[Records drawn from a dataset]
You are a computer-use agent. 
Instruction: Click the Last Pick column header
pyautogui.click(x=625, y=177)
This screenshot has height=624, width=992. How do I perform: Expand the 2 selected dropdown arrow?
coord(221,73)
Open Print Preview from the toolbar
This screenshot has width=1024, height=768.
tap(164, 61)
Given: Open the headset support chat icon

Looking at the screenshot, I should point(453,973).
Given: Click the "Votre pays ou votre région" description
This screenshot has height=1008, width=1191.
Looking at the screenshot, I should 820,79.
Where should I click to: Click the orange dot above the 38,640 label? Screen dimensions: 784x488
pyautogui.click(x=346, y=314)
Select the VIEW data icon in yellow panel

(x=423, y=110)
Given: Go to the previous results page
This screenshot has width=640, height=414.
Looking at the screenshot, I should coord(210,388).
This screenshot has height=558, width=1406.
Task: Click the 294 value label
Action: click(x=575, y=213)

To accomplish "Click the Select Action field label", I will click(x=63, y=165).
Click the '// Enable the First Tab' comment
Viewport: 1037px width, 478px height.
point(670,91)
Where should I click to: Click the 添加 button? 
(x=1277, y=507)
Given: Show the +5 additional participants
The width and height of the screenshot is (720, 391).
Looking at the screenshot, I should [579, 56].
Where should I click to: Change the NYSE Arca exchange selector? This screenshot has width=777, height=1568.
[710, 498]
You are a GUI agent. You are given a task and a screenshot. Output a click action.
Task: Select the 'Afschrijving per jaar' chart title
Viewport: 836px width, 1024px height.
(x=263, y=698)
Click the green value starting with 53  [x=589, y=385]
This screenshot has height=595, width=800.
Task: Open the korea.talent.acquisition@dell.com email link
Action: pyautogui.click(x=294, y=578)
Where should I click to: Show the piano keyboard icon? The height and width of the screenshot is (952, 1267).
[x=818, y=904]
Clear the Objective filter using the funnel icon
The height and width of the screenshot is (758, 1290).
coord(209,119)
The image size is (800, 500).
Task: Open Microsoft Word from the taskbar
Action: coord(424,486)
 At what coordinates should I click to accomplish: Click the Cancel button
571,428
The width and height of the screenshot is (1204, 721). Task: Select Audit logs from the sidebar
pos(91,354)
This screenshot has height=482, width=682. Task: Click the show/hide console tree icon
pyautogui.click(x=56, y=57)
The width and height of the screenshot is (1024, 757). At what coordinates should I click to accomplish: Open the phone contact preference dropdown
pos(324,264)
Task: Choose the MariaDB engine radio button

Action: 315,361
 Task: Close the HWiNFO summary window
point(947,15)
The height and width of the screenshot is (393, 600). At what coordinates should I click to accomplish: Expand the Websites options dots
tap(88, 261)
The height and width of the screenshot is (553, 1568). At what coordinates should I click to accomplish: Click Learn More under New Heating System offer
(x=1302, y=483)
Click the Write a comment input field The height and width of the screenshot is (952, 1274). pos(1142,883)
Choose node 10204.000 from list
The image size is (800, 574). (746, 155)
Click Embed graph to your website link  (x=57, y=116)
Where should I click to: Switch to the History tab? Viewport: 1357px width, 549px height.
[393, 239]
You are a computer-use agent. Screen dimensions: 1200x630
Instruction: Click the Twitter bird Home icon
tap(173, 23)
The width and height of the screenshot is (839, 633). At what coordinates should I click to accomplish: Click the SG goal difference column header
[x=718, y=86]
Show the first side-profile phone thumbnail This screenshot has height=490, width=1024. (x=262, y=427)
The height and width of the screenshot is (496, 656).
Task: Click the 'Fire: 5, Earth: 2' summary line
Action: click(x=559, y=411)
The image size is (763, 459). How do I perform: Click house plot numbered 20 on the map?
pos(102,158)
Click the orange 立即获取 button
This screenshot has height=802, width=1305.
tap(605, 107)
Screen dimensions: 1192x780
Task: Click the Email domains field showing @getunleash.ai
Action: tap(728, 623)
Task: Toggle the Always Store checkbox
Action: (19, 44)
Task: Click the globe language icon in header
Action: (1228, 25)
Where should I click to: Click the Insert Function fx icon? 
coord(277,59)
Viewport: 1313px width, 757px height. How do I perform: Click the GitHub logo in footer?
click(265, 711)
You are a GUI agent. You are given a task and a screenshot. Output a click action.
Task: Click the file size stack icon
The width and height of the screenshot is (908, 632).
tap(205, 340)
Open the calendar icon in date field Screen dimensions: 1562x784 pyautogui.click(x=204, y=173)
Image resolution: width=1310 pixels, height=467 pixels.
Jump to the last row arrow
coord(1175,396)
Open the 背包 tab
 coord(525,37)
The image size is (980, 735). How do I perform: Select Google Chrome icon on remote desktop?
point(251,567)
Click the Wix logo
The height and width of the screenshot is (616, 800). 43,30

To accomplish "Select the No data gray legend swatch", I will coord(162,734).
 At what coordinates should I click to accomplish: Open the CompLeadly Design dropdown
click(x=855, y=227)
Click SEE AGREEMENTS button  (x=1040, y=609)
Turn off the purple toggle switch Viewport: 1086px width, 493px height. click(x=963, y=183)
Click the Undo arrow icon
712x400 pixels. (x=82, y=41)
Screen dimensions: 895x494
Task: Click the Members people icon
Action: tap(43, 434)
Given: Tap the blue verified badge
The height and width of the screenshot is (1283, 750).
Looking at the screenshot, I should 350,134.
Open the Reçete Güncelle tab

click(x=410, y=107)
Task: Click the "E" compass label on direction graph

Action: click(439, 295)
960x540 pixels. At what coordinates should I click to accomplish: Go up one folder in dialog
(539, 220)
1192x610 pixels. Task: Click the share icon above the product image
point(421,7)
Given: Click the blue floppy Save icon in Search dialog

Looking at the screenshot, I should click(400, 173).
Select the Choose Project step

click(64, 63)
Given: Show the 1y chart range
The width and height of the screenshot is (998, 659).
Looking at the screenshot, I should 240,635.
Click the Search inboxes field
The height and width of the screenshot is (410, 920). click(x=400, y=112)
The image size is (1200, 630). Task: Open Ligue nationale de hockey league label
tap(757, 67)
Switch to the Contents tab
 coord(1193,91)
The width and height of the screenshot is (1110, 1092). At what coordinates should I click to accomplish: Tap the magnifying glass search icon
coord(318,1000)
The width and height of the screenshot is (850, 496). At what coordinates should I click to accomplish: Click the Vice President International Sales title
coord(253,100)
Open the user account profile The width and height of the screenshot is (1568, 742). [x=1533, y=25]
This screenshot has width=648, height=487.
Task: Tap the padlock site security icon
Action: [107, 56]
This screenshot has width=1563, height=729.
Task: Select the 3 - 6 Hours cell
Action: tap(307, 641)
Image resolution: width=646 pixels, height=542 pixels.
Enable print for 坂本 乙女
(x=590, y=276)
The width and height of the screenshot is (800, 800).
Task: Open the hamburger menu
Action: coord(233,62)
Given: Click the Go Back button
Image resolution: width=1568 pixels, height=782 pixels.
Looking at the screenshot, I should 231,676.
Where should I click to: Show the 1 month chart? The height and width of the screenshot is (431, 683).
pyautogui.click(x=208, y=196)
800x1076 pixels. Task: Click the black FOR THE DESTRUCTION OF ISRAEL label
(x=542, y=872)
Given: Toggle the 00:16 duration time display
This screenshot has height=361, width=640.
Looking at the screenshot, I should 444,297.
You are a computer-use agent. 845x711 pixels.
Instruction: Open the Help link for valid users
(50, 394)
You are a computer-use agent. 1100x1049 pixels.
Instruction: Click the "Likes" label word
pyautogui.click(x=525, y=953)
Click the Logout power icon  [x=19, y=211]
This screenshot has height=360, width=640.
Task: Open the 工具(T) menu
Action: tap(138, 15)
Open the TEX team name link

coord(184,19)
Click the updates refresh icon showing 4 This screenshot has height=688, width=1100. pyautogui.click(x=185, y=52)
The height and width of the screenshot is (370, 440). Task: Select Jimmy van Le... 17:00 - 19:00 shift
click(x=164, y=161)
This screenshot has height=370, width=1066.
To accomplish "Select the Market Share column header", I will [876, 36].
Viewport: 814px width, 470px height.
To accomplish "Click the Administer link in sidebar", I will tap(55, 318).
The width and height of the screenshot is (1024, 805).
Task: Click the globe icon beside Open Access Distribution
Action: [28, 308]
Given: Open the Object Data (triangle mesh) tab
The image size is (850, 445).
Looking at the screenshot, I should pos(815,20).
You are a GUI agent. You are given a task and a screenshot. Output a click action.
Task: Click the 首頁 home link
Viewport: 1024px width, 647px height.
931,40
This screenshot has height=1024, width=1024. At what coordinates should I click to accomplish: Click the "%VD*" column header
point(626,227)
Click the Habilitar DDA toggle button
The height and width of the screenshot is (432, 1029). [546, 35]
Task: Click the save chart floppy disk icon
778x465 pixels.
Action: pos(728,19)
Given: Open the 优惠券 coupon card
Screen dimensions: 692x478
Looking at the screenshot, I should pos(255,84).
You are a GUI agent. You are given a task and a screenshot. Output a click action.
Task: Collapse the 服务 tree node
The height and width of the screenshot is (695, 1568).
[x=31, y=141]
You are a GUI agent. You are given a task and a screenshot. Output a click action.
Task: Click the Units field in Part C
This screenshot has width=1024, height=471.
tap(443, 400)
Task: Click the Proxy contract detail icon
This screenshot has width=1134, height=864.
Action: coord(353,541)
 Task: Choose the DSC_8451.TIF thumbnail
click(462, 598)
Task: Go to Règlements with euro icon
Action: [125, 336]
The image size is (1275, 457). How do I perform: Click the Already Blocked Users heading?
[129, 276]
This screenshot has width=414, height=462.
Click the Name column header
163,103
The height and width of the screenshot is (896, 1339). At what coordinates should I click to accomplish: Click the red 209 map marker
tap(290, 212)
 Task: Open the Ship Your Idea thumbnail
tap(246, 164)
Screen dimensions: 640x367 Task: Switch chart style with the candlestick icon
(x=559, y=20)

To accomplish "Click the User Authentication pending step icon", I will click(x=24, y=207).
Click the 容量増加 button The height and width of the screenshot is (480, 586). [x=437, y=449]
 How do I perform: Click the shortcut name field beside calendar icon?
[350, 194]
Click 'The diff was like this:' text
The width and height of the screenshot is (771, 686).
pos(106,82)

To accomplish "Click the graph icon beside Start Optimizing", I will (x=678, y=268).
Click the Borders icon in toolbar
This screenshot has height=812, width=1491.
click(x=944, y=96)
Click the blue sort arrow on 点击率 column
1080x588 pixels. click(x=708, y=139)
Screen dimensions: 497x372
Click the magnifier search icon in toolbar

Task item. Wherever the string "computer" appears in the entries above, return the line it appears on.

Task solution.
You are a computer-use agent. 
You are a computer-use agent. Screen dimensions: 1200x630
You are a computer-use agent. 845x711 pixels.
You are a computer-use agent. 1100x1049 pixels.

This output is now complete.